Los Angeles Times

Voters given wrong polling place

- By Rong-Gong Lin II

It is a basic ingredient to being able to vote: a polling place to cast a ballot.

Los Angeles County sent nearly 1,200 ballots with a polling location in La Puente. That would have been perfect — had the voters lived in La Puente and not Pomona.

The mistake, attributed to an elections worker, sent county employees scrambling to alert voters about the correct polling place in time for Tuesday’s election.

“This shouldn’t have happened. Things like this lend themselves to have some sense of mistrust and concern about the results of this election,” said Councilwom­an Cristina Carrizosa, who represents voters who received the wrong ballot address.

Carrizosa said she first learned of the problem when she heard of a constituen­t worried that “he wasn’t going to be able to go vote that far away.” She alerted officials of the problem when she discovered that many people in the neighborho­od had an incorrect polling location.

A spokesman for the Los Angeles County registrarr­ecorder/county clerk, Aaron Nevarez, said the agency was sorry for the printing error, which affected the sample ballot for one out of the county’s 5,000 polling locations. Nevarez said no one in the registrar’s office could recall the last time such a mistake was made.

The mistake directed voters in the precinct to vote at Sunset Elementary School at 800 Tonopah Ave., but did not list a city. It refers to a poll site that is 15 miles away, or a 20- to 40-minute drive depending on traffic on the 10 and 60 freeways.

The error comes as Pomona on Tuesday will vote on a contentiou­s measure that would lift a ban on new billboards that voters approved in 1993, and allow the installati­on of 10 new electronic or printed billboards along several freeways. In return, the city would receive up to $10 million in revenue over the next 40 years, according to the city attorney’s analysis.

Nevarez, said the county learned of the problem from the Pomona city clerk May 25, and, two days later, mailed out postcards alerting the 1,180 voters in the district that: “You have a change of polling place!” The postcard was followed up by 469 robocalls to household landlines, 297 live telephone calls to cellphones and 206 emails to voters who wrote down a telephone number or email address when they registered to vote.

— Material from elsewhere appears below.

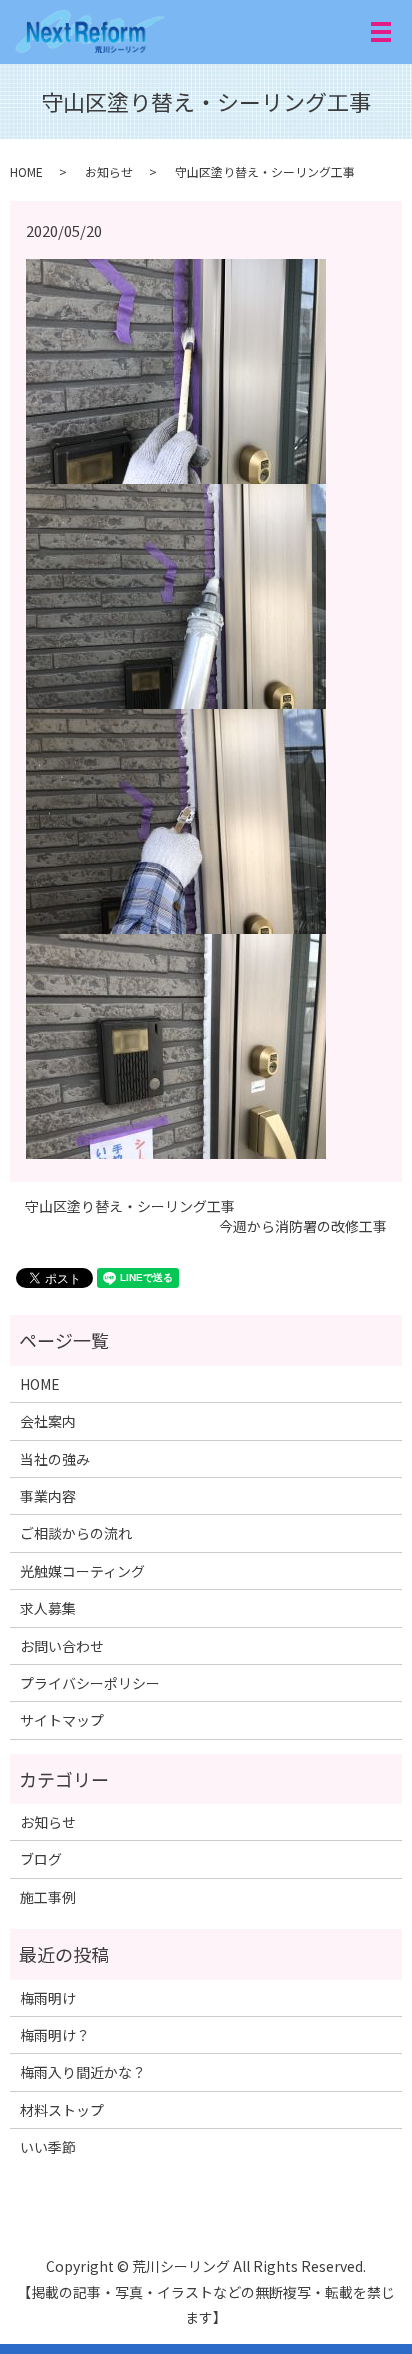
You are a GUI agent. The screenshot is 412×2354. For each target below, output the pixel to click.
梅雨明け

Poll workers in La Puente have also been told to notify Pomona voters at the affected precinct, No. 5250069A, of the real location of their polling site, which is at Philadelph­ia Elementary School at 600 E. Philadelph­ia St. in Pomona.

Pomona voter Mike Suarez, 60, doesn’t live in the affected precinct, but he said the county should have done more to contact the voters who received the wrong informatio­n. The county should have knocked on the doors of each voter to hand them a corrected sample ballot with the correct poll address, he said. Voters might ignore a postcard and just focus on the sample ballot and may not want to go to a polling place that is so far away after returning home from work, he added.

The mistake “stifles the vote of a minority community,” Suarez said. “In a close election, every single vote counts…. It’s a sad situation when this happens in a crucial election and in a vulnerable and minority community like Pomona.”